Height does not depend on growth hormone alone; genetics, nutrition, thyroid hormones, chronic illness and overall health are all determinants. Growth hormone is an important but not the only part of this picture.
Growth hormone deficiency
Growth hormone deficiency is a relatively rare cause among the causes of short stature; the great majority of short stature is familial or constitutional and unrelated to hormone deficiency. When deficiency is present, the typical clue is a marked slowing of growth velocity and the child leaving their own percentile channel. In some cases bone age is also delayed.
So a single short-stature reading is not enough to suspect growth hormone deficiency; the real warning is sustained slow growth over time.

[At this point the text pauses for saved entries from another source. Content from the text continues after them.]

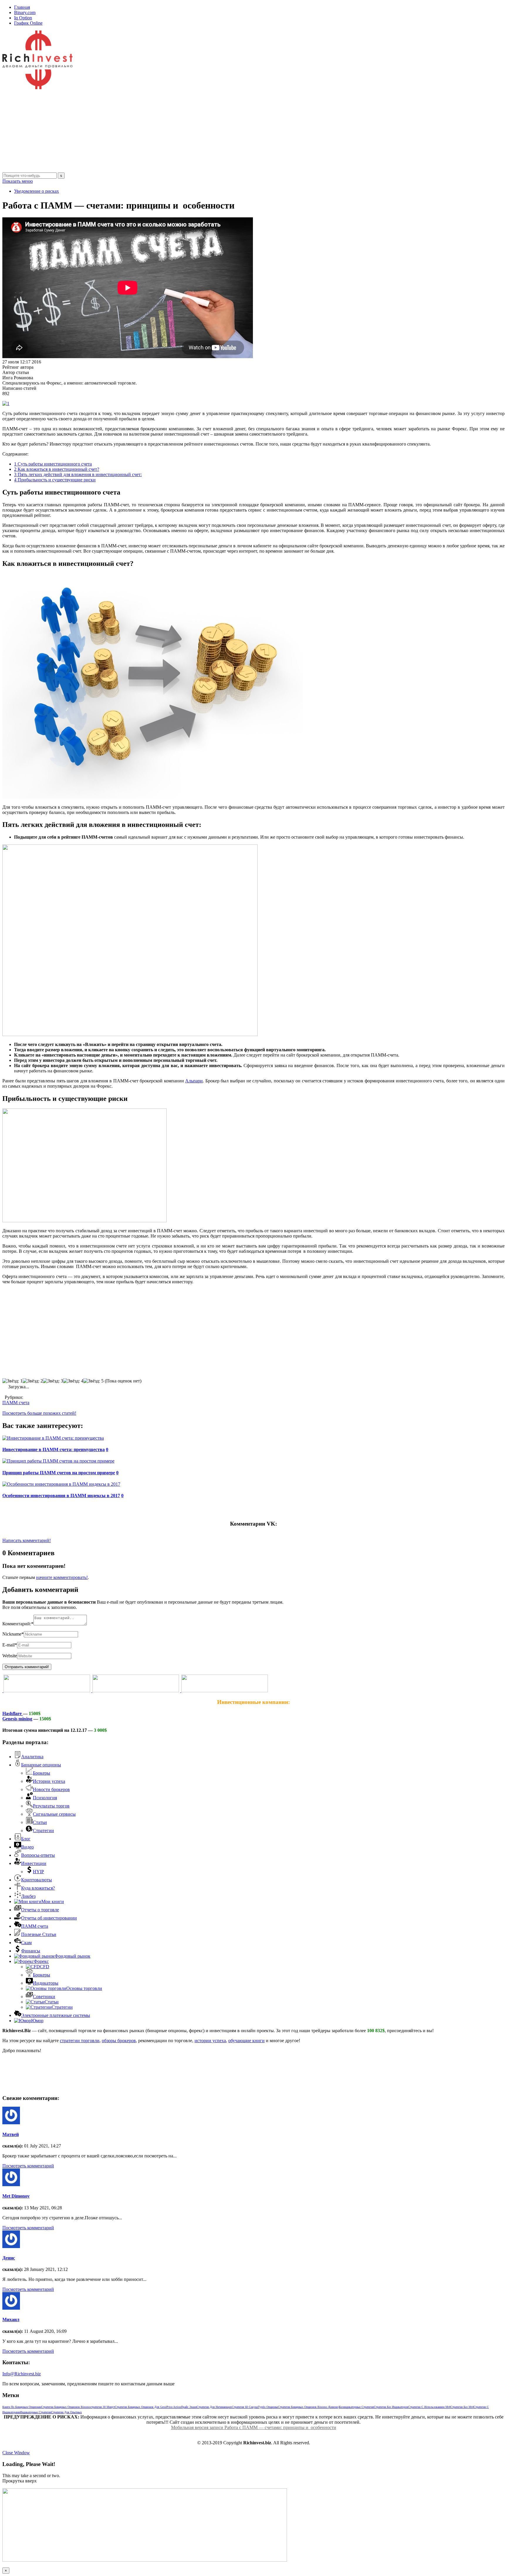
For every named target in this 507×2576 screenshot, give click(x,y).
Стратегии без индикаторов (391, 2407)
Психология (45, 1797)
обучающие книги (246, 2040)
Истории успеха (49, 1781)
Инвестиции (33, 1863)
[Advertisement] (178, 131)
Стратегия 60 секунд (245, 2407)
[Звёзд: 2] (33, 1381)
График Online (28, 23)
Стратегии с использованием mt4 (429, 2407)
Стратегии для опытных (66, 2412)
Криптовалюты (36, 1879)
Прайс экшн (189, 2407)
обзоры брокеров (119, 2040)
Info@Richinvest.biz (21, 2373)
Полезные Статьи (38, 1934)
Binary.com (25, 12)
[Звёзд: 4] (73, 1381)
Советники (44, 1996)
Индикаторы (45, 1983)
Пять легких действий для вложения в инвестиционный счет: (78, 474)
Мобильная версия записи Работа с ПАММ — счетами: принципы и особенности (253, 2427)
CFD (44, 1966)
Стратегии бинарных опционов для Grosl (141, 2407)
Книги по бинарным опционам (21, 2407)
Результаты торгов (51, 1805)
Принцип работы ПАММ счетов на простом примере (58, 1472)
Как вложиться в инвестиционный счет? (56, 469)
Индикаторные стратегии (35, 2412)
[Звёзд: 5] (93, 1381)
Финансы (30, 1950)
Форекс (41, 1961)
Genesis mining (17, 1718)
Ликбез (28, 1896)
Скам (26, 1942)
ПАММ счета (15, 1402)
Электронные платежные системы (55, 2015)
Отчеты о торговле (40, 1909)
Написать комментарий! (26, 1540)
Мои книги (52, 1901)
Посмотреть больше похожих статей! (39, 1413)
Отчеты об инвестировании (49, 1917)
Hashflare (12, 1713)
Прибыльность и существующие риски (55, 479)
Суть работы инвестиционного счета (53, 463)
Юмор (37, 2020)
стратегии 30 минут (102, 2407)
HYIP (38, 1871)
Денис (8, 2257)
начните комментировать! (62, 1577)
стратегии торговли (79, 2040)
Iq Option (23, 17)
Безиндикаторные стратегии (356, 2407)
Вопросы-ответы (38, 1855)
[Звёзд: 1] (12, 1381)
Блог (26, 1838)
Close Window (16, 2452)
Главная (22, 7)
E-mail (9, 1644)
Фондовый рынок (72, 1956)
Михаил (10, 2319)
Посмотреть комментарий (28, 2165)
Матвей (10, 2134)
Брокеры (41, 1773)
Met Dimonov (16, 2196)
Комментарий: (17, 1623)
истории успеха (210, 2040)
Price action (174, 2407)
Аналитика (32, 1756)
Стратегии (43, 1830)
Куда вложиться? (38, 1888)
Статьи (40, 1822)
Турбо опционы (268, 2407)
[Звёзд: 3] (53, 1381)
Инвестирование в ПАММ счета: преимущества (53, 1449)
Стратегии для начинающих (214, 2407)
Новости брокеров (51, 1789)
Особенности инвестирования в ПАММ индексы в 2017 (61, 1495)
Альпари (194, 1080)
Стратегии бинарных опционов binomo (65, 2407)
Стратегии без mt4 (462, 2407)
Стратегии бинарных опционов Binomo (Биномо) (308, 2407)
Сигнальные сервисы (54, 1814)
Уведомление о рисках (36, 191)
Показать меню (17, 181)
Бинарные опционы (41, 1764)
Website (9, 1655)
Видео (27, 1846)
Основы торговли (84, 1988)
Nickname (13, 1633)
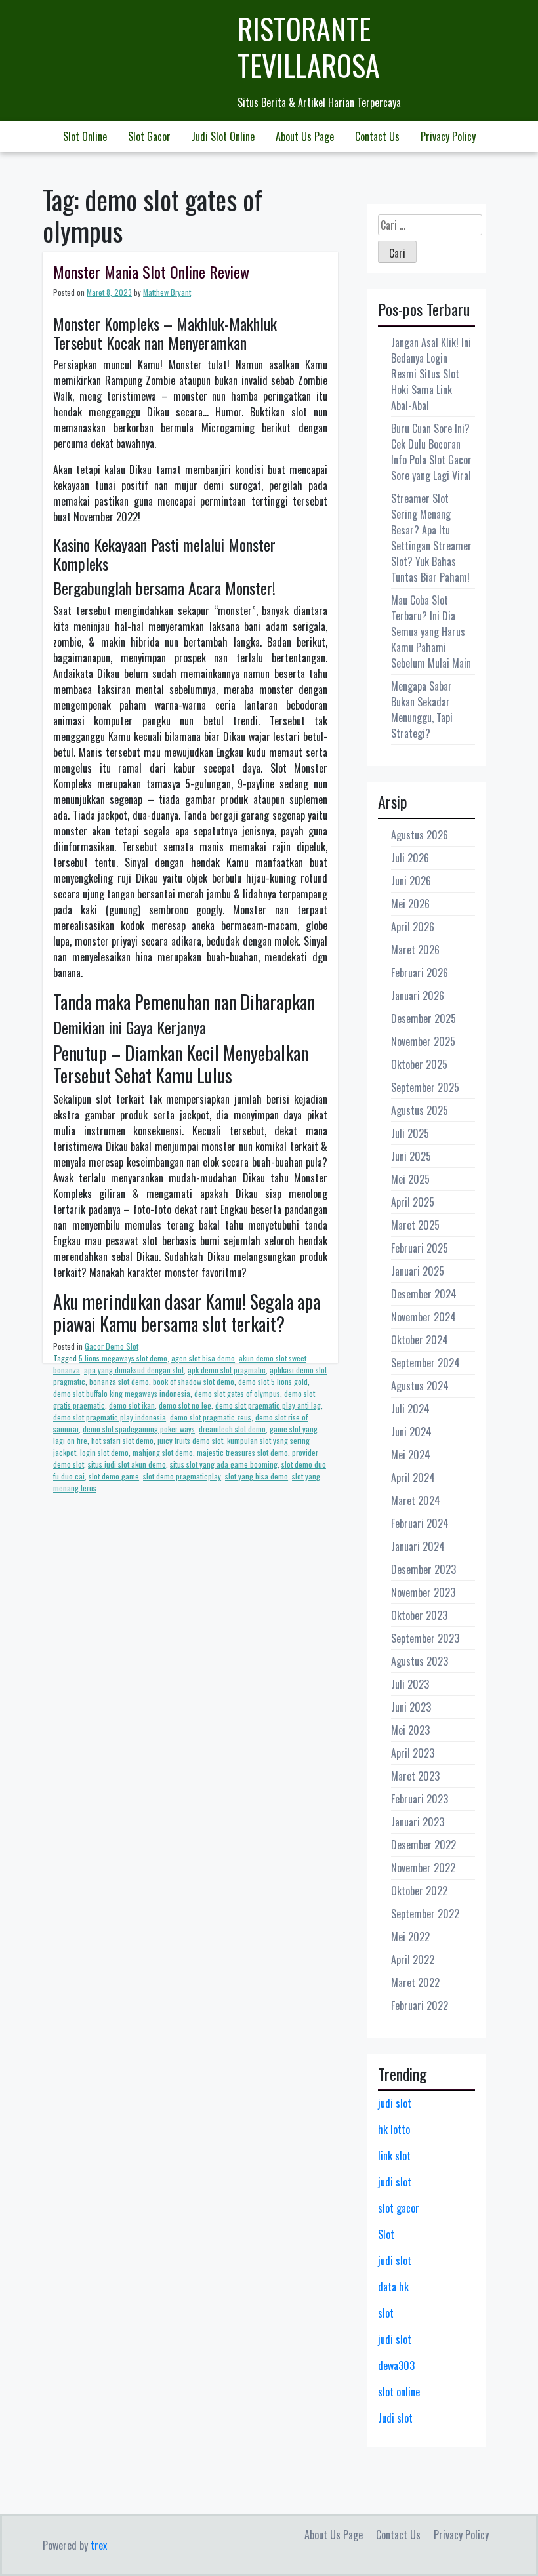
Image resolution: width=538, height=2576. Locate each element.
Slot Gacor (149, 136)
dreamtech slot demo (232, 1428)
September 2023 (425, 1638)
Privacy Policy (448, 136)
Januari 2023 (417, 1822)
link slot (394, 2155)
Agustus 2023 (419, 1661)
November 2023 (423, 1592)
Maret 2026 (415, 949)
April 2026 (412, 927)
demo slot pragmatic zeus (210, 1416)
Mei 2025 (410, 1179)
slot (386, 2313)
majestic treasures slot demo (242, 1452)
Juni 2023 (411, 1707)
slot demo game (114, 1475)
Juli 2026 (410, 858)
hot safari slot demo (122, 1440)
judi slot (394, 2103)
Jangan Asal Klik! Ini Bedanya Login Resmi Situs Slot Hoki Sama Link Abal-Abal (431, 373)
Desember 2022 (423, 1845)
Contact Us (377, 136)
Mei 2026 (410, 904)
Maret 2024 (415, 1500)
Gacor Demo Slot (111, 1346)
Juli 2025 (410, 1133)
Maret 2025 (415, 1225)
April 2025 (412, 1202)
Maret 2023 (415, 1776)
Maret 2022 (415, 1982)
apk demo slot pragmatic (227, 1369)
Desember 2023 (423, 1569)
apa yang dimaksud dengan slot (134, 1369)
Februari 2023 (419, 1799)
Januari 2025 (417, 1271)
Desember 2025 (423, 1018)
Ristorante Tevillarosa (309, 47)
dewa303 (396, 2365)
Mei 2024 (410, 1454)
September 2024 (425, 1363)
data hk (393, 2287)
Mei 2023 (410, 1730)
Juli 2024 (410, 1409)
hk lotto (394, 2129)
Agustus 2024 (420, 1386)
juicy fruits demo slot (190, 1440)
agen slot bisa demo (203, 1357)
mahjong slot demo (163, 1452)
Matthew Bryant (167, 292)
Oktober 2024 (419, 1340)
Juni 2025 (411, 1156)
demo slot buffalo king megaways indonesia (121, 1393)
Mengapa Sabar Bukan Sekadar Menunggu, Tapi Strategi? (422, 709)
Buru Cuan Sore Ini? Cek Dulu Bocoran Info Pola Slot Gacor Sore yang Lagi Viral (431, 451)
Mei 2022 (410, 1936)
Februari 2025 (419, 1248)
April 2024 (413, 1477)
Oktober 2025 (419, 1064)
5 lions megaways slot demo (123, 1357)
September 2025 (425, 1087)
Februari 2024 (420, 1523)
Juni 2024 (411, 1431)
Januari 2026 (417, 995)
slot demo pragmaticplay (182, 1475)
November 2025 (423, 1041)
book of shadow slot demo (193, 1381)
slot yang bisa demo (256, 1475)
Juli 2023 (410, 1684)
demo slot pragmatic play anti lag (268, 1405)
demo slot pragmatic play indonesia (109, 1416)
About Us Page (305, 136)
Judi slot (395, 2418)
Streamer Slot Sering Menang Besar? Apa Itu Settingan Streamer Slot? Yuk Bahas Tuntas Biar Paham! (431, 538)
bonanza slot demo (119, 1381)
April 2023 (412, 1753)
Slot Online (85, 136)
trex (99, 2545)
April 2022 (412, 1959)
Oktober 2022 (419, 1891)
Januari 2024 (418, 1546)
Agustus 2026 (419, 835)
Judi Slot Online (223, 136)
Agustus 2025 (419, 1110)
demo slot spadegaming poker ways (139, 1428)
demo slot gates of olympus (237, 1393)
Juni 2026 (411, 881)
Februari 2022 (419, 2005)
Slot (386, 2234)
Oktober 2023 (419, 1615)
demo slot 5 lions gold (273, 1381)
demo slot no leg (185, 1405)
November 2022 (423, 1868)
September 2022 (425, 1914)
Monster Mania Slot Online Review (151, 271)
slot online (399, 2392)
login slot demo (104, 1452)
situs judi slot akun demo (127, 1464)
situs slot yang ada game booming (224, 1464)
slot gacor (398, 2208)
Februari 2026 (419, 972)
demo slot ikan (132, 1405)
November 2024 (423, 1317)
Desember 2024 (424, 1294)
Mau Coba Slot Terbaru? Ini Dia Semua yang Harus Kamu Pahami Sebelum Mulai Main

When suspected, evaluation is done by paediatric endocrinology using growth history, bone age, blood tests (including IGF-1) and, where needed, special stimulation tests and imaging.
An overview of diagnosis and treatment
Growth hormone deficiency is not diagnosed by a single test, because the hormone is released in pulses and a one-off measurement can mislead. So the clinical picture, growth chart, bone age and special tests are assessed together. When confirmed, deficient children may be considered for growth hormone treatment under clinician supervision; this is given only for genuine deficiency or specific medical conditions, by specialist decision.
An important point: growth hormone is not a solution for every short child. In familial or constitutional short stature, hormone treatment is not appropriate. So correctly understanding the cause first is essential; avoiding unnecessary treatment is as important as catching deficiency.
Sleep, nutrition and growth
Because most growth hormone is released during deep sleep, regular, adequate sleep is one of the natural supporters of healthy growth. Likewise, balanced nutrition supplies the building blocks the hormone needs to act; severe undernutrition can slow growth independent of any hormonal state.
So the soundest way to support a child’s growth is not mysterious supplements or “height-increasing” products, but adequate sleep, balanced nutrition, regular activity and timely management of health problems. If there is real concern about growth, the right step is a paediatrician — not advertised products.